Problem description: Go through the records and restate them word for word, omitting images.

Saved data entries:
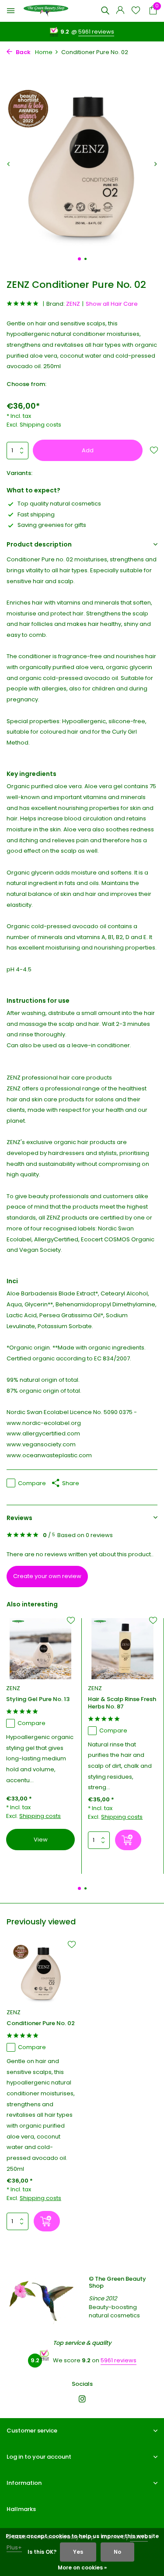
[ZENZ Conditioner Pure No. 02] (41, 1973)
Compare (32, 1483)
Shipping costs (40, 424)
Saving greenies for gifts (51, 525)
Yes (78, 2552)
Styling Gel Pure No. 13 (38, 1699)
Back (22, 52)
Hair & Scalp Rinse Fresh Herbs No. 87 (122, 1703)
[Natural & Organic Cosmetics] (46, 11)
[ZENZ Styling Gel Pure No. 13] (40, 1649)
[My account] (120, 11)
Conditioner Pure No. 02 (41, 2023)
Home (43, 52)
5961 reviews (96, 31)
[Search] (105, 10)
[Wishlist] (135, 11)
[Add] (128, 1840)
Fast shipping (36, 514)
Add (88, 450)
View (41, 1839)
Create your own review (47, 1576)
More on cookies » (82, 2567)
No (117, 2552)
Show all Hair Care (112, 304)
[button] (79, 258)
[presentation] (8, 163)
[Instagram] (82, 2400)
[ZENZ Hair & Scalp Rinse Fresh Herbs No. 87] (122, 1649)
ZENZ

Response to the task:
[ZENZ Conditioner Pure No. 02] (41, 1973)
Compare (32, 1483)
Shipping costs (40, 424)
Saving greenies for gifts (51, 525)
Yes (78, 2552)
Styling Gel Pure No. 13 (38, 1699)
Back (22, 52)
Hair & Scalp Rinse Fresh Herbs No. 87 (122, 1703)
[Natural & Organic Cosmetics] (46, 11)
[ZENZ Styling Gel Pure No. 13] (40, 1649)
[My account] (120, 11)
Conditioner Pure No. 02 (41, 2023)
Home (43, 52)
5961 reviews (96, 31)
[Search] (105, 10)
[Wishlist] (135, 11)
[Add] (128, 1840)
Fast shipping (36, 514)
Add (88, 450)
View (41, 1839)
Create your own review (47, 1576)
More on cookies » (82, 2567)
No (117, 2552)
Show all Hair Care (112, 304)
[button] (79, 258)
[presentation] (8, 163)
[Instagram] (82, 2400)
[ZENZ Hair & Scalp Rinse Fresh Herbs No. 87] (122, 1649)
ZENZ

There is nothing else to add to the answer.